= Atlas Axillia =

Sri Lankan stationery company

Atlas Axillia Pvt Ltd formerly known as Ceylon Pencil Company (Pvt) Ltd is a Sri Lankan stationery company which falls under the purview of private limited company and sells products under its brand Atlas. It is also a subsidiary of the Hemas Holdings. Atlas Axillia supplies school and office stationery products such as notebooks, pens, pencils and colour products.

== Corporate history ==
The Ceylon Pencil Company (Pvt) Ltd was founded on 29 September 1959 by D. S. Madanayake, at a time when the industry was under the firm dominance of the imported products. The Ceylon Pencil Company was later renamed as Atlas Axillia. Atlas Axillia currently operates two production houses in Kerawalapitiya and Peliyagoda.

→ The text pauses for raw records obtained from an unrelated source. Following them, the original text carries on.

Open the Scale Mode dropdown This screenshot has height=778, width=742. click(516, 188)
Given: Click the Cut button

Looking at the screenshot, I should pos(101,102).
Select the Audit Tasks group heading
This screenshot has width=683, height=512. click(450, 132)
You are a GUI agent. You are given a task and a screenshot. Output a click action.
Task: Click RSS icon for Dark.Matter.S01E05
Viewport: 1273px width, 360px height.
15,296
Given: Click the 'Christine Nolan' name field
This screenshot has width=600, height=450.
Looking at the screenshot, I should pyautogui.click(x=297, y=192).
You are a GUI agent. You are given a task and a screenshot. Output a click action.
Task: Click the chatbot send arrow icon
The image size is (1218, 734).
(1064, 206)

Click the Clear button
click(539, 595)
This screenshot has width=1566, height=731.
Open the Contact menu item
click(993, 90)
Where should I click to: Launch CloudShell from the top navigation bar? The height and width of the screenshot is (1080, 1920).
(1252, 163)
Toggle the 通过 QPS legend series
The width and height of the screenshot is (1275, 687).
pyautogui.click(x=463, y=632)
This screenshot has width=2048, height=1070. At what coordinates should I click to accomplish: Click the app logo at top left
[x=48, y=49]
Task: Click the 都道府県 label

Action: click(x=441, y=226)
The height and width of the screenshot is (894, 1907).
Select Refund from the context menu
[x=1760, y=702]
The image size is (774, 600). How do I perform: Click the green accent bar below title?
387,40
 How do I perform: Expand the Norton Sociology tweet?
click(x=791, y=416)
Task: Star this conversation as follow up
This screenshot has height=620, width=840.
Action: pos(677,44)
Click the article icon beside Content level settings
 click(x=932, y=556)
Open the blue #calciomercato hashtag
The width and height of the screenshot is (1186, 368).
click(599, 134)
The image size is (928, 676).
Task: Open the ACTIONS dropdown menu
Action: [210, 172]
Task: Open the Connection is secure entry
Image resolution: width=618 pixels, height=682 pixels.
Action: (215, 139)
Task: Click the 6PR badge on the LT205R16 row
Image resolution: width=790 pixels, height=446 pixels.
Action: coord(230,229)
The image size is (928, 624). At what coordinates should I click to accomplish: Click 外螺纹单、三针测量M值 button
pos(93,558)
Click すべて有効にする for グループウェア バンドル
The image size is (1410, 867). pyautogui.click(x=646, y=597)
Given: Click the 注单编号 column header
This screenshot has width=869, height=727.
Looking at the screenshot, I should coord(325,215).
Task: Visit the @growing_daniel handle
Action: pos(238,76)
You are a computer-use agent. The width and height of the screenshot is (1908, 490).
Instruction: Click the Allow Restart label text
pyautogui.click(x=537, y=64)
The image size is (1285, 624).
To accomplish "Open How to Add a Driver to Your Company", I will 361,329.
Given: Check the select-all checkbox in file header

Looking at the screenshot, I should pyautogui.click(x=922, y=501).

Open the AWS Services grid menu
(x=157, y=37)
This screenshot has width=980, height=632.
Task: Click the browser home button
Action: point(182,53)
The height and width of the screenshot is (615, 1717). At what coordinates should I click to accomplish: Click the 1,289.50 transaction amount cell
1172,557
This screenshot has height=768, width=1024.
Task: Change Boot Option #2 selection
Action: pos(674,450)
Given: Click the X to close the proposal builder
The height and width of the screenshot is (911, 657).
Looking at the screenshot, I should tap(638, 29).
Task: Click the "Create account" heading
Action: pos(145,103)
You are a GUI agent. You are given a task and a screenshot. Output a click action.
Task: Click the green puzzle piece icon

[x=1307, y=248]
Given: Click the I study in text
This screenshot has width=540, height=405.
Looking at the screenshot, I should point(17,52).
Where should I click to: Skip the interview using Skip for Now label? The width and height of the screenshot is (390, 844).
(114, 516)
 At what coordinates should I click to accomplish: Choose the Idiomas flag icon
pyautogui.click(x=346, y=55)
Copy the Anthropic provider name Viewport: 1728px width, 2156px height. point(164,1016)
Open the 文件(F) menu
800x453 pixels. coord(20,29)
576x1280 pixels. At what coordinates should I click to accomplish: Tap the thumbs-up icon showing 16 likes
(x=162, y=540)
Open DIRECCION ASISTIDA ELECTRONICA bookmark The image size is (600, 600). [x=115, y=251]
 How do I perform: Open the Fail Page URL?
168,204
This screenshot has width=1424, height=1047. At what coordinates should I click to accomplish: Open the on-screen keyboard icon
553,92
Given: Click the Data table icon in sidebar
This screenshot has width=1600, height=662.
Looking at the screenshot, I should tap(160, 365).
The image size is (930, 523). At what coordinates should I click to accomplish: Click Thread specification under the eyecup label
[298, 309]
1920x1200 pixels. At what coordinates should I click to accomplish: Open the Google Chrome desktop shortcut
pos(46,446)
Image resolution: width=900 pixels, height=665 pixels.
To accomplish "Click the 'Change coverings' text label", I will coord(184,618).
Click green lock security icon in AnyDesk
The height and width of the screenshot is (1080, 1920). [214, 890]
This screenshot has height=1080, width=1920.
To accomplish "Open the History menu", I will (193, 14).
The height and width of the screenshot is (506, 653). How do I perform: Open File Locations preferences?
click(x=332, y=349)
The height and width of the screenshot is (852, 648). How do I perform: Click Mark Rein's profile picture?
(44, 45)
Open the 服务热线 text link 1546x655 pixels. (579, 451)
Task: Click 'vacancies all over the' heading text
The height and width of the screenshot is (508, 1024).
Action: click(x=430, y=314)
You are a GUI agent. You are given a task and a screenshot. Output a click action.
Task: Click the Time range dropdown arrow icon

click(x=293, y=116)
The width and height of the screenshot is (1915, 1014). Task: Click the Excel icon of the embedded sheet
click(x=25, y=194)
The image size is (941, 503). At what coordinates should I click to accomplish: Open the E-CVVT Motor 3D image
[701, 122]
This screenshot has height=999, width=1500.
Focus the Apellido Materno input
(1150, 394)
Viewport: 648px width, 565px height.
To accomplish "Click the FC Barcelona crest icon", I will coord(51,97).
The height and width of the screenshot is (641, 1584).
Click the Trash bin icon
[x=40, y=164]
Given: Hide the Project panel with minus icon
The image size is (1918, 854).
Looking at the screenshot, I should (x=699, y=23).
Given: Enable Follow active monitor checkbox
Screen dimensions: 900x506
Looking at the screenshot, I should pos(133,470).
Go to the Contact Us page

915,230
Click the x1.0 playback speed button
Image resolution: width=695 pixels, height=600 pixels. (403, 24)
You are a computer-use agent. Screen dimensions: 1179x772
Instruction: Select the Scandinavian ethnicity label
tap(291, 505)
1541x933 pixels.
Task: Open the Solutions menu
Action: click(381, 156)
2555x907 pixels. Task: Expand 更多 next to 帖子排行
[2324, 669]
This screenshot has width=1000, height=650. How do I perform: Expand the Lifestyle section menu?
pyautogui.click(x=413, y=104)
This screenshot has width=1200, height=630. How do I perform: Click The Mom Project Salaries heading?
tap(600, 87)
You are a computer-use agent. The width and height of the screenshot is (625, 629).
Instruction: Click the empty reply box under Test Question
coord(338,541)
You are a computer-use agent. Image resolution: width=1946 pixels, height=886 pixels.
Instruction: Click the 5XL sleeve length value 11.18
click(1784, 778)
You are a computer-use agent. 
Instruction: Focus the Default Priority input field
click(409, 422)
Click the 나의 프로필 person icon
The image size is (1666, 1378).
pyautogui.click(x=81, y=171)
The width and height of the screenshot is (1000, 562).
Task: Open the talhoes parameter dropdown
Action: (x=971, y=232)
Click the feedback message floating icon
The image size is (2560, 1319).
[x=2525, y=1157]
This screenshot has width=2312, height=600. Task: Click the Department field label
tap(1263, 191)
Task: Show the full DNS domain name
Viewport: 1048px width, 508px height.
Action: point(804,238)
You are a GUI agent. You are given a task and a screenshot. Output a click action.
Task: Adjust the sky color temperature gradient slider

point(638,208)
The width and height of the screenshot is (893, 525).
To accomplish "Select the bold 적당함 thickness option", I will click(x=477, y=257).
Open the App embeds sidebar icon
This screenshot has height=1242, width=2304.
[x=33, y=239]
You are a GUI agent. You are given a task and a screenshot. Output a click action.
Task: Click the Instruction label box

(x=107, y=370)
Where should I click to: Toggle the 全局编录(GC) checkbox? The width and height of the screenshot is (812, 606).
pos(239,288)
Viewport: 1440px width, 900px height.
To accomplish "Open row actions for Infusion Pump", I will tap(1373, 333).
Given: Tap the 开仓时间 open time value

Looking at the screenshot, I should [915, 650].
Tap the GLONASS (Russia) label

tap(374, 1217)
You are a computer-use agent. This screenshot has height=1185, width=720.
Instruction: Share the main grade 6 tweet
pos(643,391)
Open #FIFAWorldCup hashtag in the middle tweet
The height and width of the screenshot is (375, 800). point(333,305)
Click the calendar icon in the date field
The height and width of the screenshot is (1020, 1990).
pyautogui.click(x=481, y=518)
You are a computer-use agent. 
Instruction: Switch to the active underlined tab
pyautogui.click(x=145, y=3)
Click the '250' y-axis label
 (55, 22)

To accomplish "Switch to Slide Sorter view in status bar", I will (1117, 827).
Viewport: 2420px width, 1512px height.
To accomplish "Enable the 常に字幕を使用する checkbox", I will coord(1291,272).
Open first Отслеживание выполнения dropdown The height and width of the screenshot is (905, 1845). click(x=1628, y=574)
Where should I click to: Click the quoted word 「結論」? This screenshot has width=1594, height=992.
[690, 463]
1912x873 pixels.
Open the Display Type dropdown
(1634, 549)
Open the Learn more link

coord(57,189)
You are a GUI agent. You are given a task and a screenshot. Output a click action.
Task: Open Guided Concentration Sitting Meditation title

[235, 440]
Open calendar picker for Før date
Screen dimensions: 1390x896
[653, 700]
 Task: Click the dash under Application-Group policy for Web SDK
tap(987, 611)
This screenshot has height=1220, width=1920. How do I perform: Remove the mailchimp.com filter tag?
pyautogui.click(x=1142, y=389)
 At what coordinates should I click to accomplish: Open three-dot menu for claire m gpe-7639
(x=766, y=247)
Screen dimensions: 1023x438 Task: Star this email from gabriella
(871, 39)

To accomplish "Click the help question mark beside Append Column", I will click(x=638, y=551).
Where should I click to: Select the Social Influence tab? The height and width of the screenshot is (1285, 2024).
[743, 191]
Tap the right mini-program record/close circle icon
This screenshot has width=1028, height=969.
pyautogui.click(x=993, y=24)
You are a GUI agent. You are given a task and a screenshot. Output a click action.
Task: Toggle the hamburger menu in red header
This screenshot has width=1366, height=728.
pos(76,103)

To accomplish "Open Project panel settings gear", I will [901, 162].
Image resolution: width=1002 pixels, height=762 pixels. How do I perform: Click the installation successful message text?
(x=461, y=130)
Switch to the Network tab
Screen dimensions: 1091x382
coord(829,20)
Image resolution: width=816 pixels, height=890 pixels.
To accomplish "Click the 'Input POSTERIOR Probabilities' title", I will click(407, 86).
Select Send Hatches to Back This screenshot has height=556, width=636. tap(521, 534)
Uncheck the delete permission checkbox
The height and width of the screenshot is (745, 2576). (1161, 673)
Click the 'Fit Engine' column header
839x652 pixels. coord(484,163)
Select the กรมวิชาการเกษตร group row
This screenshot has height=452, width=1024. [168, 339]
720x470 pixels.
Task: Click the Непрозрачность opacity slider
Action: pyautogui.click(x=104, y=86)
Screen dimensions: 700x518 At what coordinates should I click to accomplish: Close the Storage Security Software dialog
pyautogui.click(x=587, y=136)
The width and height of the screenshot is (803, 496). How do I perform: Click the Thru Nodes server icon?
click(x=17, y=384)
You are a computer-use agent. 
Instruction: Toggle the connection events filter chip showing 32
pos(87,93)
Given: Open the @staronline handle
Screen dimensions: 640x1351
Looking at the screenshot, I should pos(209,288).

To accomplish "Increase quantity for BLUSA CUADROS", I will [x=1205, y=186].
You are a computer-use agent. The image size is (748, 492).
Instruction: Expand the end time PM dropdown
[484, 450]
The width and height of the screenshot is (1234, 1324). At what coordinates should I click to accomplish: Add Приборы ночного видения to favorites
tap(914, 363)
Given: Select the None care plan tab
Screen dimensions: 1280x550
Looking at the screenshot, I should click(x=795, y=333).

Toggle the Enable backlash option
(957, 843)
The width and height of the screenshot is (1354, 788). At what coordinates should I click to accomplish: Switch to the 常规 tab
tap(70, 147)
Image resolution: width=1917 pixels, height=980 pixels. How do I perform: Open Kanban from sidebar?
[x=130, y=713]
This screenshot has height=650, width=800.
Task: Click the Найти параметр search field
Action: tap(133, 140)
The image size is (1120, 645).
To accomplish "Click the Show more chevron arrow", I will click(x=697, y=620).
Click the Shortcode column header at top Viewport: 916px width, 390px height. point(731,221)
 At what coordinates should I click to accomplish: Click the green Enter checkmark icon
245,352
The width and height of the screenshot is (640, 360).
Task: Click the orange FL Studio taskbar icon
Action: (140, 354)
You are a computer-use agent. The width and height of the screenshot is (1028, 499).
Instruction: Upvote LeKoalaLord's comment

In July 2017, Atlas Axillia collaborated with Chinese stationery brand DELI as part of the company's long-term strategy planning of becoming a fast moving consumer good business. The flagship brand of the Atlas Axillia Company, Atlas was recognised for being the most loved brand in 2017 and the brand was conferred with the National Quality Award in 2018 by the Sri Lanka Standards Institution.

In 2018, Hemas Group acquired approximately 75.1% stake of the ownership in Atlas Axillia for 5.7 billion rupees as part of the synergy creation and differentiation strategies of the Hemas Group. It was revealed that the board of directors of Atlas Axillia were interested in partnering with Hemas Holdings by way of amalgamation process while also retaining 24.9% of the ownership of Atlas Axillia with the Madanayake family and the preexisting shareholders. Atlas Axillia eventually made a decision to establish a strategic alliance with Hemas Holdings in order to diversify and expand the international market operations. Despite the company's acquisition by a large conglomerate in the caliber of Hemas Holdings, Atlas Axillia continued to operate independently while being a subsidiary of Hemas Holdings.

In October 2019, coinciding with the International Children's Day, Atlas Axillia launched a special segment "Atlas Future Land" Mobile Activity Centre at the Colombo International Book Fair, to mark the occasion of the company's 60th anniversary since its inception.

In March 2020, Atlas Axillia developed a prototype Automated Guided Vehicle (AGV) robot model that had been incorporated with the salient feature of a home-grown robotic medical assistant. The company eventually donated the automated guided vehicle robot to hospitals during the peak of the COVID-19 pandemic in Sri Lanka for the medical professionals to treat the patients who were treated for the coronavirus disease.

In August 2024, Atlas Axillia ventured into the toy market and sensory play by launching educational toys catering to school children under the brand name PlayPalz as a part of company's child development strategies.

== Boycott ==

Atlas Axillia, along with other local Sri Lankan national companies, had been affected as a part of a targeted anti-Muslim boycott campaign that was initiated by perpetrators on social media platforms following the April 2019 Easter Sunday church and hotel bombings. Following the Easter attacks, Atlas Axillia's business activities took a massive dent as their revenue streams began to crumble due to the hate campaign targeting Muslim-owned businesses in Sri Lanka.

The boycott of Atlas stationery brands trended in social media platforms as a result of the circulation of fake news about the composition, ownership, and organizational structure of the Atlas Axillia Company by falsified claims about the company being predominantly occupied by Muslims. The extent of the boycott campaign had also reportedly spread among school students who were ridiculed and punished for using Atlas branded stationery items at schools for their educational purposes, and the schoolchildren were forced to find replacement stationery brands.